An 84-year-old woman presented to our institution with chest discomfort, dyspnea, and lower-extremity edema. She had undergone a percutaneous coronary intervention in 2013, and since then had been on clopidogrel bisulfate and aspirin therapy.
Complete blood count showed: hemoglobin, 110 g/dL; white blood cell count, 13.49 × 109/L; and platelets, 137 × 109/L. A Wright-Giemsa–stained peripheral blood smear revealed 60% lymphocytes, with platelet satellitism almost exclusively around neoplastic lymphocytes (panels A-B; original magnification ×1000) and their cytoplasmic fragments (panels C-D; original magnification ×1000).
Flow cytometry identified a monoclonal B-cell population of up to 27.8% that stained positive for surface markers CD19, CD20, CD22, FMC-7, CD23, CD25, CD103, CD200, and κ chain. The patient was diagnosed with B-cell lymphoproliferative disorder. Unfortunately, she had a hemorrhagic cerebral infarction and did not undergo further diagnostic workup and treatment.
Platelet satellitism around neutrophils is well recognized and is attributed to EDTA and its activation of platelets. Recently, it has been reported in lymphoid malignancies including mantle cell lymphoma and marginal zone B-cell lymphoma.
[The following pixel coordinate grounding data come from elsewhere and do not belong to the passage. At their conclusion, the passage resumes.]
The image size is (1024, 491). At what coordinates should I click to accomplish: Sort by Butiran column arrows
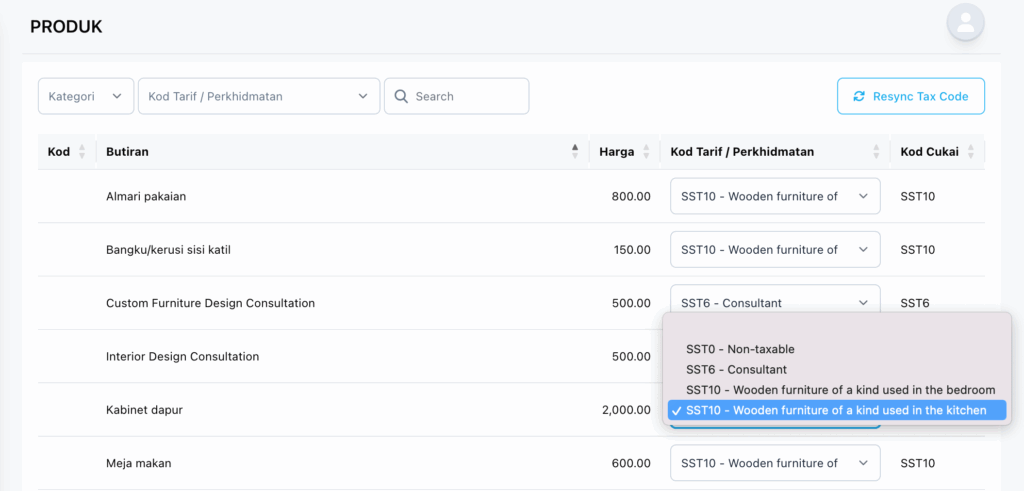pyautogui.click(x=575, y=152)
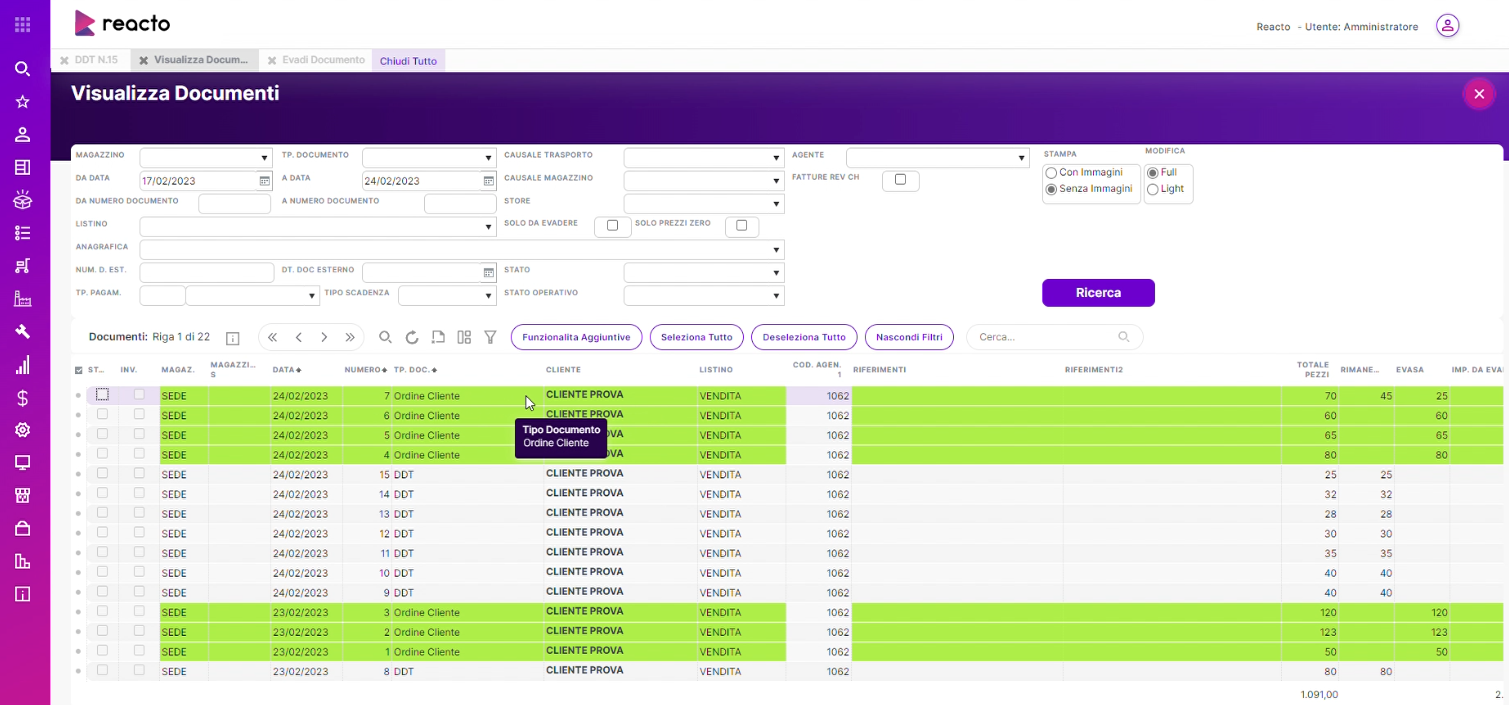Switch to the Evadi Documento tab
The image size is (1509, 705).
323,60
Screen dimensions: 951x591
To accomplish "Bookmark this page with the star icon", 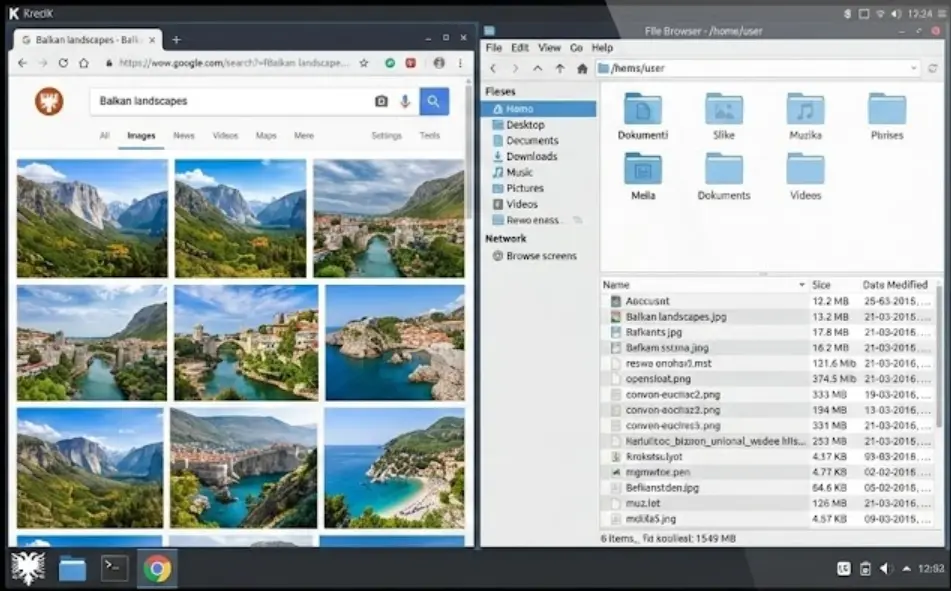I will [364, 62].
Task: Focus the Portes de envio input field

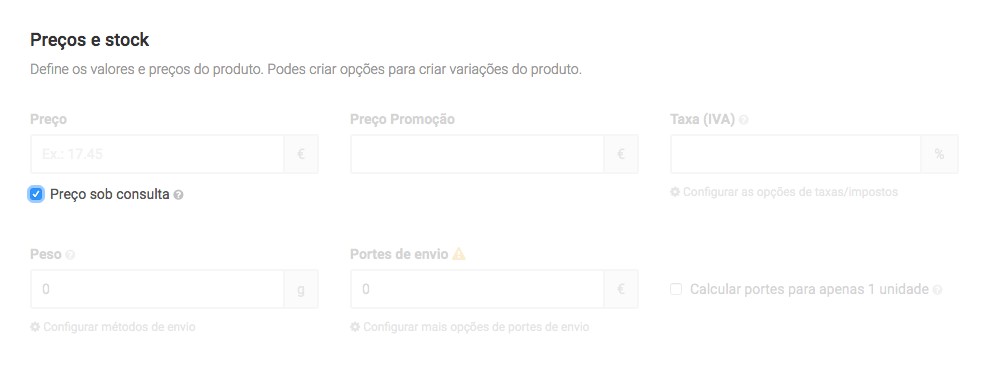Action: (x=477, y=289)
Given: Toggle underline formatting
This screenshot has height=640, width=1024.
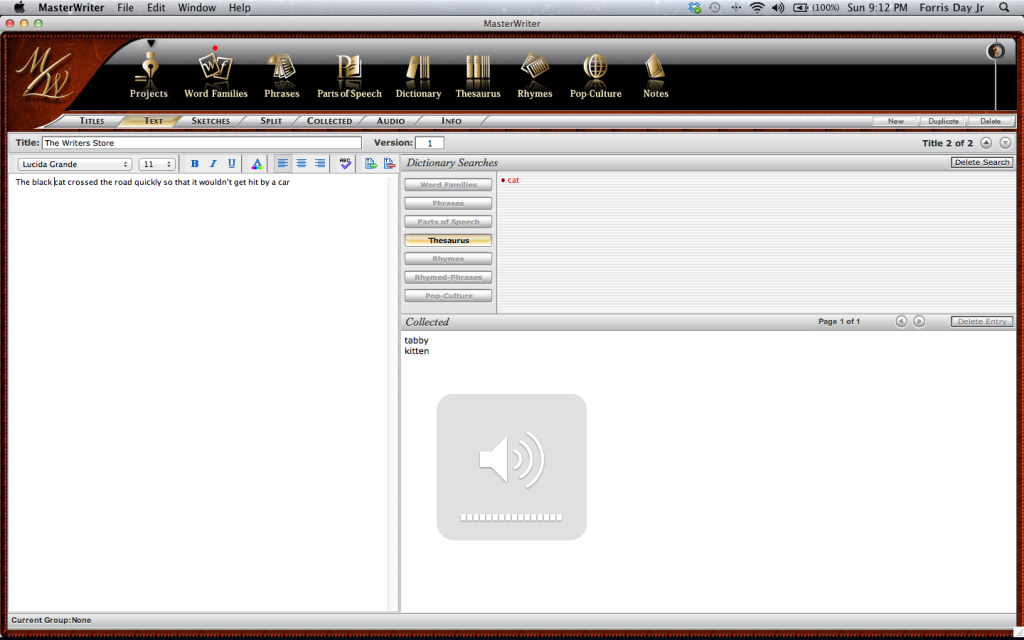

Platelet satellitism around cytoplasmic fragments of neoplastic lymphocytes has not been reported. The present case may be due to aberrant surface molecules on neoplastic lymphocytes as a possible mechanism for platelet satellitism. Pseudothrombocytopenia may be present in patients with mild to moderate thrombocytopenia and lymphoid tumors.